The Theatreguide.London Review
Duchess Theatre Spring-Summer 2012
Inspired by a Stratford conference celebrating the 400th anniversary of the King James Bible, David Edgar has written for the Royal Shakespeare Company a rumination on the social and historical context in which that committee-constructed translation was made.
He finds that, far from being a pure scholarly or ecclesiastical exercise, the making of this bible was coloured from start (and even before) to finish by national, international and religious politics.
The play opens with a meeting of some of the translators at the home of Bishop Lancelot Andrewes, called to iron out some minor details, but it is soon evident that no detail is too minor to have implications. Did Jesus, for example, say that Peter was the rock on which he'd build his 'church' or his 'congregation'? 'Church' cedes a little too much authority to the Catholics, but 'congregation' comes from the vocabulary of the Puritans.
As each seemingly small question threatens to polarise the committee we also see that they are all aware of the project's potential effect, good or bad, on their individual careers, and are not making their decisions disinterestedly.
Edgar then flashes back seventy-five years to find William Tyndale on the eve of his execution for the heresy of translating the bible into English, the very act we've just seen being performed by royal command. Tyndale's act was even more directly political, then, an openly revolutionary support of the Protestant challenge to the Church.
On his way back to the opening scene Edgar pauses at a chronological midpoint for a semi-comic interlude that reminds us that England changed religions back and forth a few times in the Sixteenth Century, so that few could keep up with what they were allowed to believe or might be forbidden to believe next year.
Back in 1610, Tyndale's ghost haunts Andrewes, partly pleased to see his work being carried on and partly annoyed that they are watering down and prettying up his vernacular version.

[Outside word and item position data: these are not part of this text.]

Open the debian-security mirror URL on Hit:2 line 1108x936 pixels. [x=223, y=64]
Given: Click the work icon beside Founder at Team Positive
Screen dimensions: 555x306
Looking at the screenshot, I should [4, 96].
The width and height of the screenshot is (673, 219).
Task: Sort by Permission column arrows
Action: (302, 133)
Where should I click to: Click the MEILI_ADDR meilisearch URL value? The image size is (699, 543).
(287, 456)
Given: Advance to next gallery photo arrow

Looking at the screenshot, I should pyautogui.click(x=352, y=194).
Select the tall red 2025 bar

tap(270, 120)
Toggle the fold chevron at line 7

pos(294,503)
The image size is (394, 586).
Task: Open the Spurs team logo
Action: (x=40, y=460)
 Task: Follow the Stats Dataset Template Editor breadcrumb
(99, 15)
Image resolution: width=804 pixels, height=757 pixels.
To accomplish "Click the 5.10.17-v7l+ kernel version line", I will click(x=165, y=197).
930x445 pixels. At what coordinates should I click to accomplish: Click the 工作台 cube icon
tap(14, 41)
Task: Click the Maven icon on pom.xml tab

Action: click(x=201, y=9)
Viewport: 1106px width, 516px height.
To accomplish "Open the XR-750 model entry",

The play thus carries a lot of historical, biographical and ecclesiastical weight, and David Edgar does not always wear his research lightly, with loads of information thrown at us faster than we're likely to be able to absorb it. (I defy anyone to work out and remember just who in that committee is high church and who is low.)
He's also forced to set up conversations and encounters just to get the data to us. Too often people remind each other at length of things they both know, just so we'll hear it, and Edgar invents a housemaid for Andrewes who is improbably literate, deeply knowledgeable about the bible and feisty enough to challenge the translators at their own game, just to get the challenges into the play.
Still, even if we may remain unsure about some of the political subtleties of Edgar's story, the central insight – that the King James Bible was very much the political product of politically-aware men – does come across, and the human cost of this, at least to his two central figures Andrewes and Tyndale, makes for moving drama.
Oliver Ford Davies shows us how much it pains Andrewes to descend into the political squabbles, especially since his own very-high-church inclinations clash with his attempt to be a mediator. In some ways Stephen Boxer has a simpler job, since Tyndale, either alive or as a ghost, never wavers from the conviction that he is right, but Boxer invests that confidence with a burning energy that raises it above simple self-righteousness.
Jodie McNee is impressive as the erudite housemaid, though you can never really believe in her character, and Mark Quartley offers some generous acting while serving as foil and straight man to Boxer's Tyndale in the prison scene.